It is also argued that the Arbitrator wrongly observed that the claim of the appellant was barred by limitation and that the Arbitrator did not have jurisdiction to adjudicate the matter. 3. Mr. Harsh Aggarwal, learned counsel appearing on behalf of the appellant herein, submits that if one of the partners of a firm enters into a contract and other partners do not raise any objection to the same, the said contract would be valid. In this regard, reliance is placed on a judgment rendered in Sanganer Dal and Flour Mill Versus F.C.I. and others, AIR 1992 SC 481 , while further relying upon a judgment rendered in Indian Oil Corporation Ltd. Versus J.N. Marshal and Co. & Ors., (2000) 2 ArbLR 578 , which is on the similar line. In Indian Oil Corporation Ltd.'s (Supra), Section 19 (2) of the Partnership Act, 1932 has been discussed, which pertains to implied authority of a partner. It is argued that Amar Nath was a partner in the firm and even though he might not have had due authorization there was an implied authority behind his act since no objection was raised by the other partner to him entering into the contract and acting on the same. 4. On the other hand, learned counsel appearing on behalf of the respondent no1would rely on a judgment rendered in Food Corporation of India, Barah Khamba Road, New Delhi Versus M/s Rama Mills Shahbad Markanda, Tehsil Tanesar, (1988) 93 PunLR 701, to submit that according to Section 19 (2) (a) of the Indian Partnership Act, a partner has no implied authority to submit a dispute relating to the business of a firm to arbitration, which necessarily mean that there has to be an express authority in favour of the partner to enter into an arbitration agreement and in the instant case, there was no express authority in favour of the partner Amar Nath to enter into the said agreement.

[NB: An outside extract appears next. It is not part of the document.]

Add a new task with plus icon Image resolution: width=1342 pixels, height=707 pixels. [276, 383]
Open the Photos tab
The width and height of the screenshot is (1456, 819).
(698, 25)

It is also argued that the Arbitrator did not have jurisdiction to entertain the claim. It is argued that as per Clause 20 of the Agreement, the claim of the appellant came within the ambit of excepted Clause, meaning thereby the dispute had to be settled by the Managing Director himself and the matter could not have been referred to the Arbitrator.
It is argued that as per Clause 20 of the Agreement, the claim of the appellant came within the ambit of excepted Clause, meaning thereby the dispute had to be settled by the Managing Director himself and the matter could not have been referred to the Arbitrator. In this regard, reliance was placed on a judgment rendered in M/s Shree Krishna Rice Mills Vs. The Punjab State Cooperative Supply and Marketing Federation Ltd., (2003) 2 CivCC 167 , which has been affirmed upto the Supreme Court since the Special Leave Petition against that was dismissed. 5. I have heard the counsel for the parties and with their able assistance have gone through the pleading as well the case law cited. 6. An argument has been raised that Sh. Amar Nath being a partner had the implied authority to enter into the agreement with the appellant and the Arbitrator erred in relying on a judgment rendered in Food Corporation of India, Barah Khamba Road, New Delhi (supra), which was not applicable to the facts of the instant case. In order to appreciate this argument Sections 18, 19 and 22 of the Act have to be gone into. Section 18 of the Indian Partnership Act postulates that a partner of a firm is also an agent of the firm. Furthermore, Section 22 specifies that in order to bind a firm, an act or instrument done or executed by a partner or other person on behalf of the firm shall be done or executed in the firm-name, or in any other manner expressing or implying an intention to bind the firm. However, the authority is tempered with a restriction as specified in section 19 (2) of the Act. 7. Section 19 (2) of the Indian Partnership Act reads as:- "19. Implied authority of partner as agent of the firm.- (1) Subject to the provisions of section 22, the act of a partner which is done to carry on, in the usual way, business of the kind carried on by the firm, binds the firm. The authority of a partner to bind the firm conferred by this section is called his "implied authority".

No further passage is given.